Of course some of the gay movies selected do travel around the globe and there’s more and more festivals for them to pitch up at, but this can be over a long period and you might end up writing about a gay movie that someone’s not gonna see until next year.
New York’s Tribeca Film Festival (April 21 – May 2) has come up with a great halfway solution with the launch of their virtual pass – you can watch stuff like red carpet coverage and panel discussions real time on their iPlayer, plus movie shorts and features and backstage footage. Premium membership even allows you to watch movie premieres online as they simultaneously screen at Tribeca – how cool is that?!
There’s a bunch of gay movies showing this year and a few of them sound unmissable. In fact, compared to the worthy-but-dull selection of gay movies at some festivals, the phrase to describe this little lot would be “outrageous fun”.
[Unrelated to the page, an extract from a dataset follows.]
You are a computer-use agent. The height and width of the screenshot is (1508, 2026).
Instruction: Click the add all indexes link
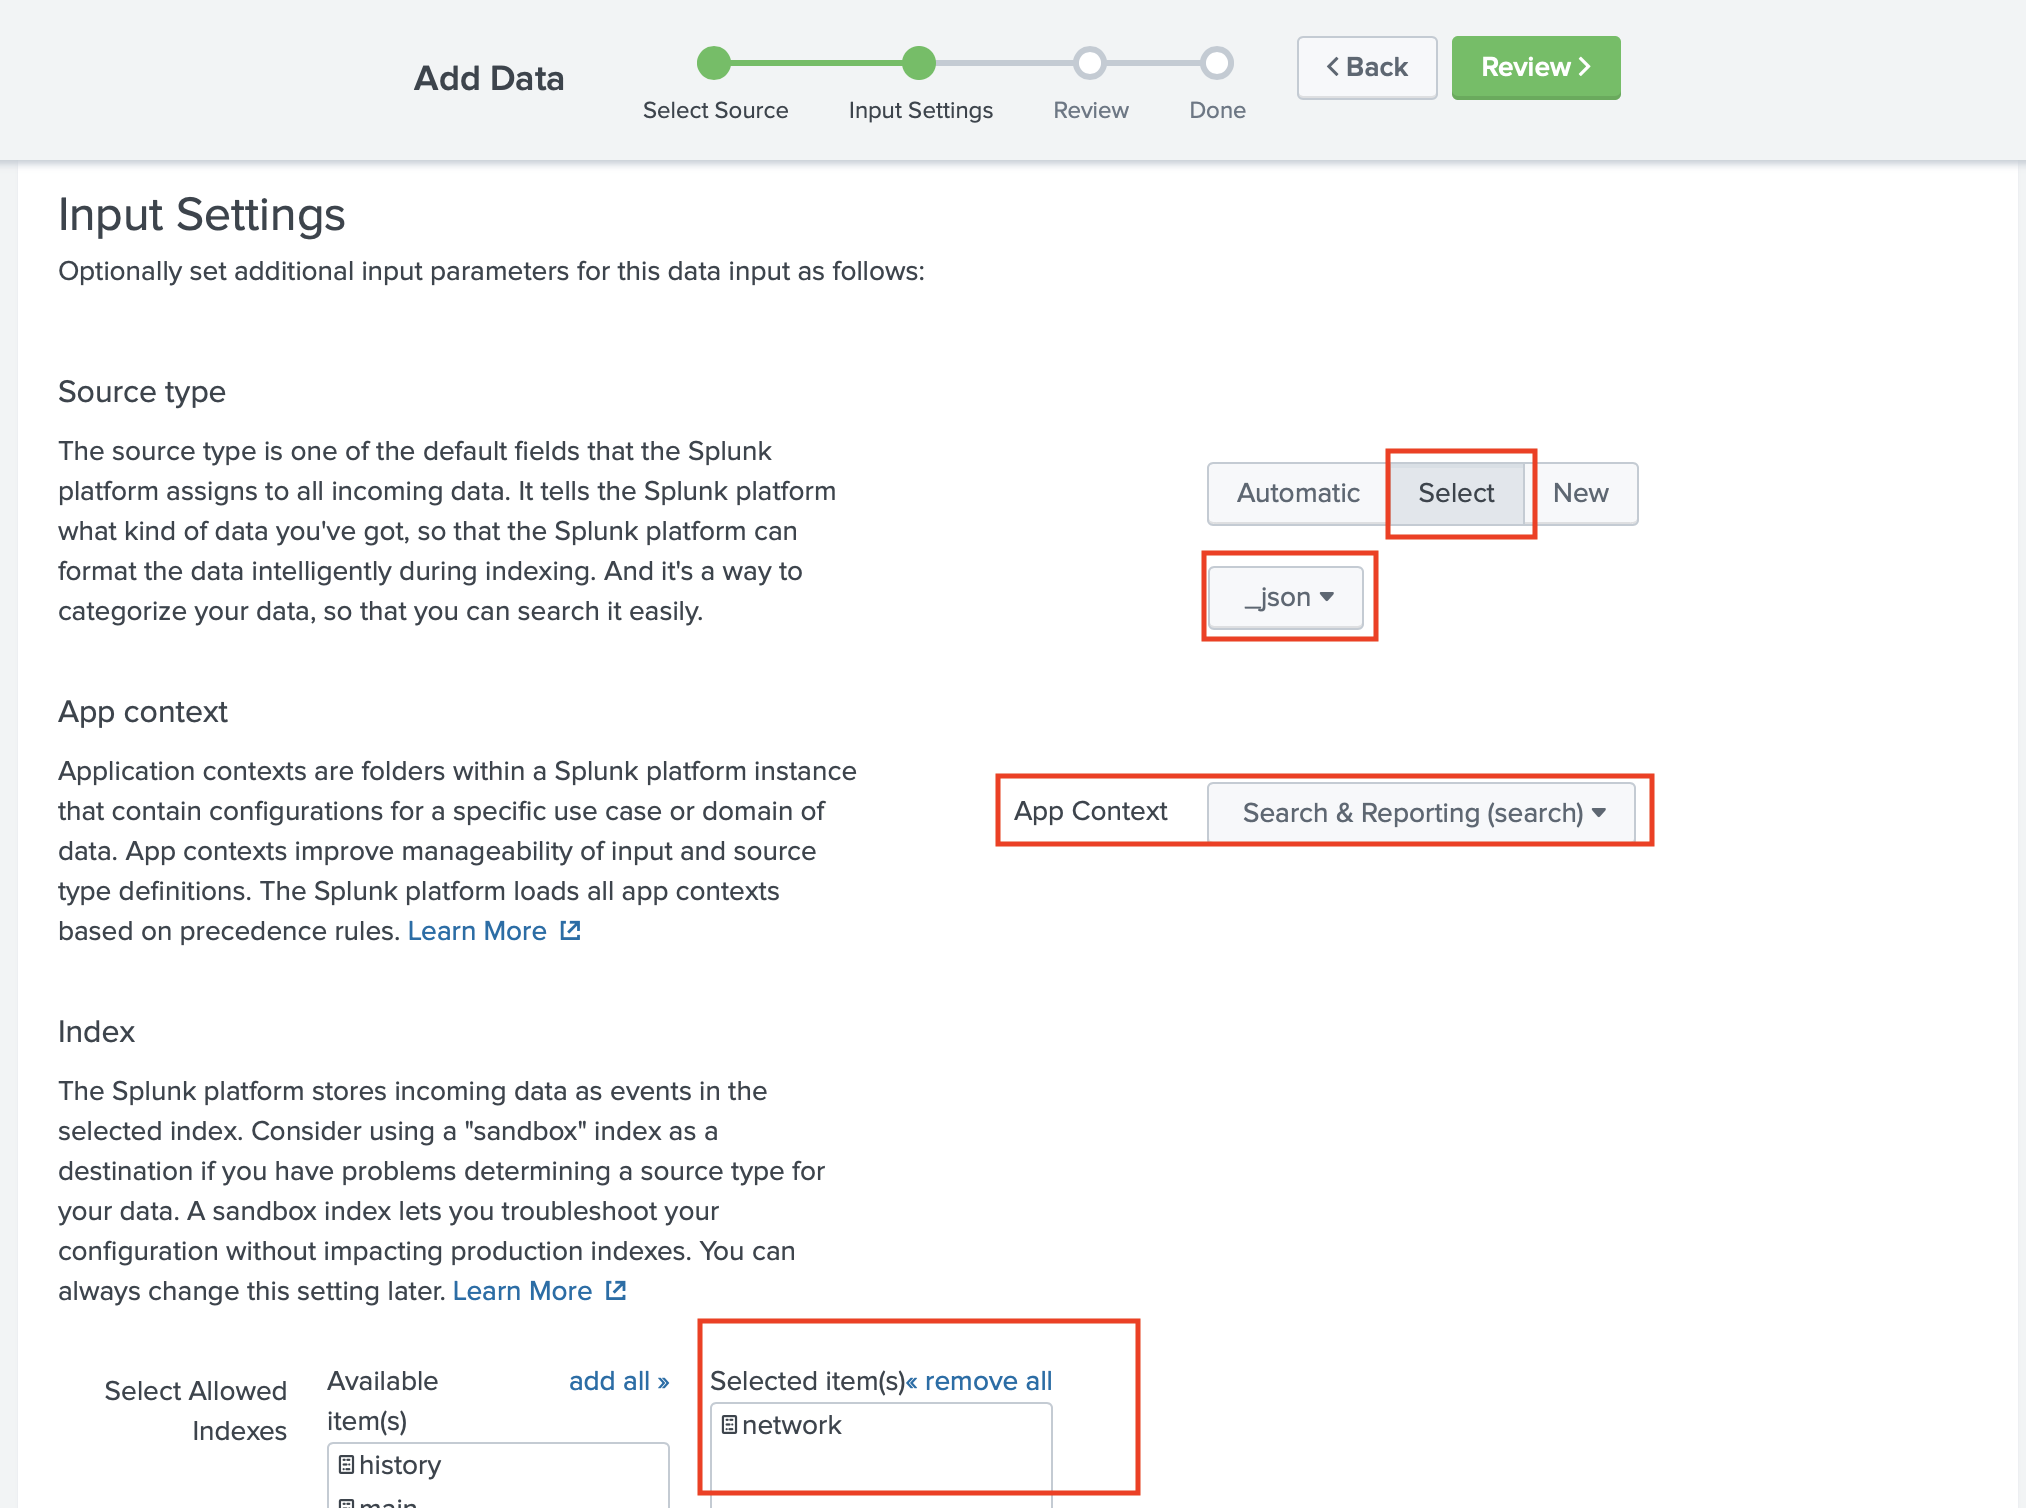click(618, 1381)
There’s a hermaphrodite take on Mean Girls (Spork), a coming-out comedy set in Italy that adds plenty of sauce to a story about a young gay man trying to escape the family pasta business (Loose Cannons) and a Rio-set rom-com featuring a sexy biker-chick and a trannie (Elvis & Madona).
Big congrats to Ticked-Off Trannies With Knives for also getting selected. This kick-ass gay movie is creating buzz and has ‘cult hit’ written all over it.





One of the most unique romantic comedies to emerge in years, Elvis & Madona is a colorful crowd-pleaser set in Rio de Janeiro’s lively neighborhood of Copacabana. Elvis is a talented photographer and lesbian whose father is down on his luck financially. Since her photography isn’t paying the bills, she gets a job delivering pizzas on her motorcycle. Madona is a ravishing blonde drag performer who works as a hairstylist by day and performs in Rio’s drag clubs at night. The pair’s paths cross when Elvis arrives at her first delivery only to find Madona robbed and beaten by her sometime lover John Tripod. From this first meeting, their lives will increasingly intertwine as love and desire begin to emerge.
Debut writer/director Marcelo Laffite brilliantly unfolds the relationship between his two protagonists in a natural and believable way, vitalizing his film and characters with a continuous playful energy that lets the viewer get carried away in the story. Actors Igor Cotrim and Simone Spoladore effortlessly share a natural chemistry even in their unusual scenario, bringing their characters’ passion, rather than their labels, to life.